Séances d’auditions publiques des victimes organisées par l’IVD. 

La polémique portant sur les «indemnisations devant être payées par l’Etat aux islamistes» (sic !) a été déclenchée par une grossière manipulation des dirigeants de Nidaa dans leur guéguerre contre ceux d’Ennahdha, leurs amis et alliés d’hier. Qu’en est-il au juste ? Explications…

Par Chedly Mamoghli *

Suite au brouhaha et à l’immense polémique soulevés par la question des indemnisations pour les victimes des anciens régimes, surtout dans ce contexte de crise économique profonde et d’état déplorable des finances publiques, suite à l’appel à manifester qui vient d’être lancé pour le samedi 15 décembre 2018 et auquel beaucoup de mes amis s’associent et auquel ils m’ont invité… Suite au silence assourdissant sur cette question de la part du gouvernement et aux rumeurs les plus folles qui courent et suite au fait que c’est le flou total qui plane sur cette question (on entend tout et n’importe quoi), je me suis renseigné sur la question et il en ressort les précisions suivantes.

D’un mensonge, l’autre…

Certains ont estimé que des indemnisations ont été prévues, ont été comptabilisées et sont incluses dans le budget 2019 actuellement en cours de discussion à l’Assemblée.

D’autres font circuler qu’il y aura des indemnisations mais versées via le budget de l’Instance Vérité et Dignité (IVD), fiancée par le budget de l’Etat.

Or, la question remonte au budget de l’Etat de l’année 2014, dernier budget voté par le gouvernement Ali Larayedh (Ennahdha), en décembre 2013.

Dans cette loi de finances 2014, il a été décidé de créer le fonds Al-Karama, un fonds d’indemnisation des victimes des ancien régimes doté d’un montant de 10 millions de dinars. Cette somme est un budget de démarrage garanti par l’Etat, qui ne dépensera pas un sou de plus, le reste des montants nécessaires devant être mobilisés par d’autres moyens.

L’IVD a pour mission d’arrêter la liste des personnes à indemniser (on parle de 10.000 personnes couvrant la période allant de 1955 à 2011) et de fixer les critères d’indemnisation (une décision-cadre sur les critères de réparation a été rendue publique par l’IVD le 24 novembre dernier).

Une fois la liste arrêtée, ce fonds succédera à l’IVD et, à ce moment-là, les montants d’indemnisations seront fixés et le fonds versera à chaque personne la somme qui lui sera allouée.
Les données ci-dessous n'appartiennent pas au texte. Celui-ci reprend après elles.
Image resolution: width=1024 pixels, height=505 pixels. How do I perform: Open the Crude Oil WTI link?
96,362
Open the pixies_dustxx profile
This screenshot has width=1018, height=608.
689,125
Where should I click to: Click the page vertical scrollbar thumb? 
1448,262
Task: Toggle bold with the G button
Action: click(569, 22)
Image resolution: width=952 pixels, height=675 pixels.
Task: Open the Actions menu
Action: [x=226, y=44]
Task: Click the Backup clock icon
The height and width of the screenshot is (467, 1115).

L’IVD finira ses travaux ce mois-ci et le fonds devra lui succéder au début de l’année 2019, c’est pour cela que la loi de finance 2019 contient ce fonds et son budget de démarrage.

En plus, c’est le dernier budget qui sera voté par l’actuelle législature (le dernier voté avant les élections législatives de 2019). Et Ennahdha, dont la base électorale réclame ces indemnisations (car la plupart des indemnisés appartiennent à la mouvance islamiste plus qu’à la gauche et aux autres mouvances) veut que le processus soit lancé avant les prochaines élections au risque d’attirer les foudres de ses sympathisants qui se sentiront trahis si le processus d’indemnisation n’avance pas avant les élections.

N’oublions pas que l’Assemblée a voté la fin des travaux de l’IVD pour le 31 mai 2018. Par conséquent, les décisions prises après cette date – dont la liste qui sera arrêtée ce mois-ci – peuvent être légalement remises en cause. L’IVD avait rétorqué à l’époque qu’elle ne pouvait pas clore ses travaux avant le 31 décembre 2018. D’où la prolongation de ses travaux jusqu’à la fin de ce mois.

Les dindons de la farce de Nidaa

Voilà, en toute objectivité, tous les éléments. Après chacun son avis sur la question.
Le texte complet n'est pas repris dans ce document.